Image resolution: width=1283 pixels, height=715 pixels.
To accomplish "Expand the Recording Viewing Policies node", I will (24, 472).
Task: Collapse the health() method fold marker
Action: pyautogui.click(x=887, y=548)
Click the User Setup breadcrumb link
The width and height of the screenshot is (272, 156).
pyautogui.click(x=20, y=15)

• [Given problem]: Reproduce the items above, switching "accomplish" to "complete" and leaving everything else unchanged.

• [Reply to the exercise]:
Image resolution: width=1283 pixels, height=715 pixels.
To complete "Expand the Recording Viewing Policies node", I will (24, 472).
Task: Collapse the health() method fold marker
Action: pyautogui.click(x=887, y=548)
Click the User Setup breadcrumb link
The width and height of the screenshot is (272, 156).
pyautogui.click(x=20, y=15)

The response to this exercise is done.